Using the listing below, print exactly everything from the line with "Open the ellipsis menu above COMFYUI node" down to the line with "Click the Product", both included, and nothing more.

_____

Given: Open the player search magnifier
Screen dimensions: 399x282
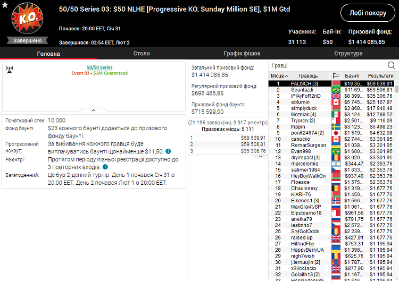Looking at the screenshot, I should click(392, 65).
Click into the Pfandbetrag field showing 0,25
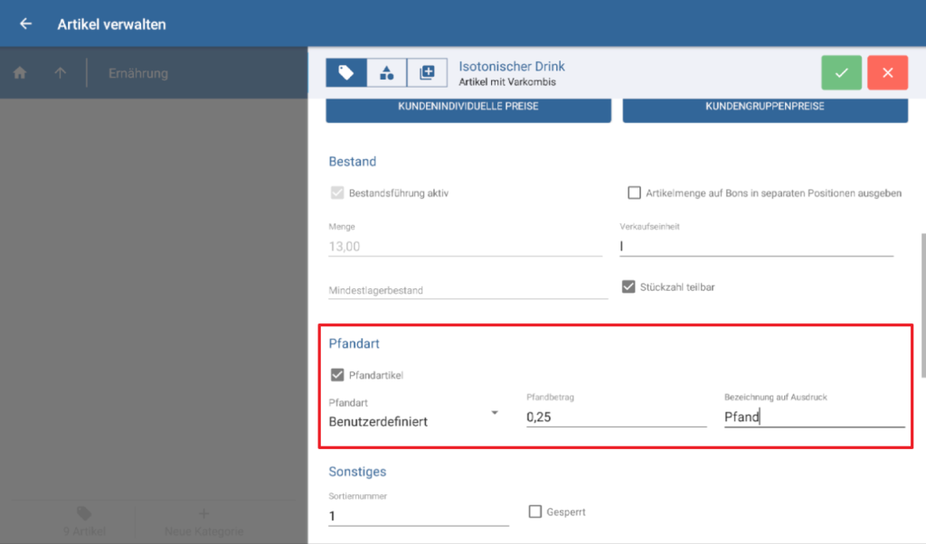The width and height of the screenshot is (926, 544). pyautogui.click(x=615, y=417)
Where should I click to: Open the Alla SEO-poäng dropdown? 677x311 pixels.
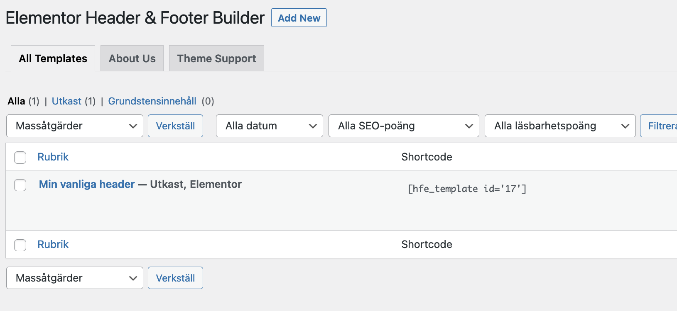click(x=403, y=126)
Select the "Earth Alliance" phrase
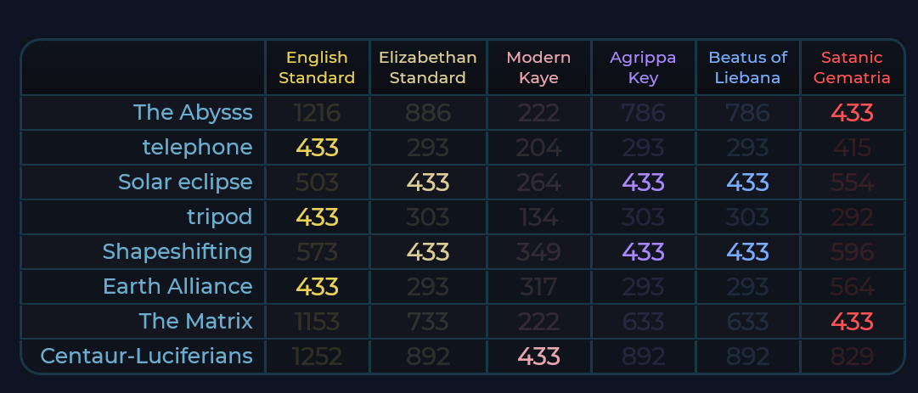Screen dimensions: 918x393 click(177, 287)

_____

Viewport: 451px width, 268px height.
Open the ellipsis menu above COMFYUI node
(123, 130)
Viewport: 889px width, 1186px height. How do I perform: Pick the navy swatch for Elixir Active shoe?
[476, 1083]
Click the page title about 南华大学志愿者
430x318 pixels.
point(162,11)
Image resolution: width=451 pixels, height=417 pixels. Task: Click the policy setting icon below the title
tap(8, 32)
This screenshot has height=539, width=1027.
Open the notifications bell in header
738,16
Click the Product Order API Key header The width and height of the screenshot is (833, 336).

_____

* **EXERCISE OUTPUT**
Open the ellipsis menu above COMFYUI node
(123, 130)
Viewport: 889px width, 1186px height. How do I perform: Pick the navy swatch for Elixir Active shoe?
[476, 1083]
Click the page title about 南华大学志愿者
430x318 pixels.
point(162,11)
Image resolution: width=451 pixels, height=417 pixels. Task: Click the policy setting icon below the title
tap(8, 32)
This screenshot has height=539, width=1027.
Open the notifications bell in header
738,16
Click the Product Order API Key header The width and height of the screenshot is (833, 336).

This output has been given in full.